Still Zambrano wanted to stress that she feels very lucky. Lucky that she has the option of staying home, lucky she has parents who are able to help out and lucky that her daughter came two weeks earlier than her due date. Zambrano was expecting to give birth on March 15 instead her daughter was born on Feb. 29.

“It was just on the cusp of kind of this, you know, outbreak, I guess you could say. And they weren't really talking about coronavirus at the time,” Zambrano said.

Zambrano’s cousin, Kate Crook, is isolating with her husband, two sons and her father, Donald. Crook’s dad has COPD, a chronic inflammatory lung disease, and that’s prompted the family to be “overly cautious.”

“He’s not just high risk, he’s much higher risk than most,” Crook said. “He is really staying inside as much as possible. And so we're wiping down surfaces more. Everybody is obsessive about washing their hands...Because if one of us gets it and is exposed, you know, what is my dad going to do?”

Crook has two sons, 7 and 2. She said a key for them with the kids in the house is upholding a consistent schedule.

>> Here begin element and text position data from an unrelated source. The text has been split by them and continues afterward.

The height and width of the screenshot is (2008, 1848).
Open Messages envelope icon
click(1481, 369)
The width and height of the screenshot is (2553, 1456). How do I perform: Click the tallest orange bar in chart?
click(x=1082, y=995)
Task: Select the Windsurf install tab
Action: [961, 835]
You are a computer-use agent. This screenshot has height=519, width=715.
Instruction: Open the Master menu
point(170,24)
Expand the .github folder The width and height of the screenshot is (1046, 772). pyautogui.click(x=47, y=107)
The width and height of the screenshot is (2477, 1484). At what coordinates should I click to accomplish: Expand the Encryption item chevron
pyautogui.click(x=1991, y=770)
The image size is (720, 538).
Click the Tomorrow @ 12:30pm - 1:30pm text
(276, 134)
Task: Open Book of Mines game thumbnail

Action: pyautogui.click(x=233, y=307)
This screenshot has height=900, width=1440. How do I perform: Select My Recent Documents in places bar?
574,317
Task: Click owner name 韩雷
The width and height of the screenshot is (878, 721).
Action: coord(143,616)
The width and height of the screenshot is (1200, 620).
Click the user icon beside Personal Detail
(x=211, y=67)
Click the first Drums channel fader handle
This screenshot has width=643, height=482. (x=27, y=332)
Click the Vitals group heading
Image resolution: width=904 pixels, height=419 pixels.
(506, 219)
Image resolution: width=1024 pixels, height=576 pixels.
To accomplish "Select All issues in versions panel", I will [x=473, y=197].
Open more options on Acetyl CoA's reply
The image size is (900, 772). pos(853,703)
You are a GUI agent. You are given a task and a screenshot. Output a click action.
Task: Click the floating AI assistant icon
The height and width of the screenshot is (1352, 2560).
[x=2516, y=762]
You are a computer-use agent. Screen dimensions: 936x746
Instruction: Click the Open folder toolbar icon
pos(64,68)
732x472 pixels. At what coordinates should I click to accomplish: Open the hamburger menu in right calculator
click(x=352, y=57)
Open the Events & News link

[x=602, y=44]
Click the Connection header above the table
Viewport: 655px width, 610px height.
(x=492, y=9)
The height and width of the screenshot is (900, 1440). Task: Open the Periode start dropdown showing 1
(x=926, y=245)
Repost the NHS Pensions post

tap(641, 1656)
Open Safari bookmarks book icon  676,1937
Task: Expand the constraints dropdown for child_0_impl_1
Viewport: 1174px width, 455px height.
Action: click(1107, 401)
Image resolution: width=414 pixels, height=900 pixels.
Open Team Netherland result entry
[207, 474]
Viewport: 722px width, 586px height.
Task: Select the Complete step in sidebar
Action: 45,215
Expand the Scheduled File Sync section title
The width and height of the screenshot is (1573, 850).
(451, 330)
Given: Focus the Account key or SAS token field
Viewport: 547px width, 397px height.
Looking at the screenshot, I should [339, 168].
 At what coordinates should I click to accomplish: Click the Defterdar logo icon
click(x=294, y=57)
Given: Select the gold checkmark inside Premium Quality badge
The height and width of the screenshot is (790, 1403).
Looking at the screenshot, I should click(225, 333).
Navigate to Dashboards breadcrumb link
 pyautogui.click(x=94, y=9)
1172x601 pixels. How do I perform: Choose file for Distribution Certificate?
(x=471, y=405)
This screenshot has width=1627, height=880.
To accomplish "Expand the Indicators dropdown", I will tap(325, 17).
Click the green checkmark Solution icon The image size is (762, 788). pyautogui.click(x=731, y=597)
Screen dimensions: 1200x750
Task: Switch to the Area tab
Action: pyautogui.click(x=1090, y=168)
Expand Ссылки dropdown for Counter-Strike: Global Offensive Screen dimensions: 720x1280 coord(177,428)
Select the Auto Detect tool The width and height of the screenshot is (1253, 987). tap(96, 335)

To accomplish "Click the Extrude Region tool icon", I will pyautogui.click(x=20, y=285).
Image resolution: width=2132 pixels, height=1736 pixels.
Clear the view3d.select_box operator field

“Getting out and, you know, making sure that we're starting our day as normal as possible, has been sort of how we’re handling it,” Crook said. “We're by no means experts or have it figured out. I think every day is figuring out what a new normal means.”

The Sullivan family, also in Oak Park, is doing OK with the “new normal,” at least so far.

“It's hysterical, absolutely hysterical, because we're playing games or watching movies,” Nancy Makaro said. ”I'm not trying to say we're having fun. But I mean, we're trying to keep positive here.”

Makaro’s granddaughter, Maia Sullivan, 16, said she’s been using FaceTime and texting with her friends from school, but she still misses actually spending time with them.

“I know it always seems like we're living through our screens. [But], you know, we still like to see each other from time to time,” Maia said.

Maia said she likes being with her family, but she’s a little worried about spending too much time cooped up with her 10-year-old sister Imani.

“I mean, I love them, but it can be a bit of a struggle because I share a room with my sister and now I have to be around her a lot longer,” Maia said. “I think I have a solid week or week-and-a-half before I start to lose my mind.”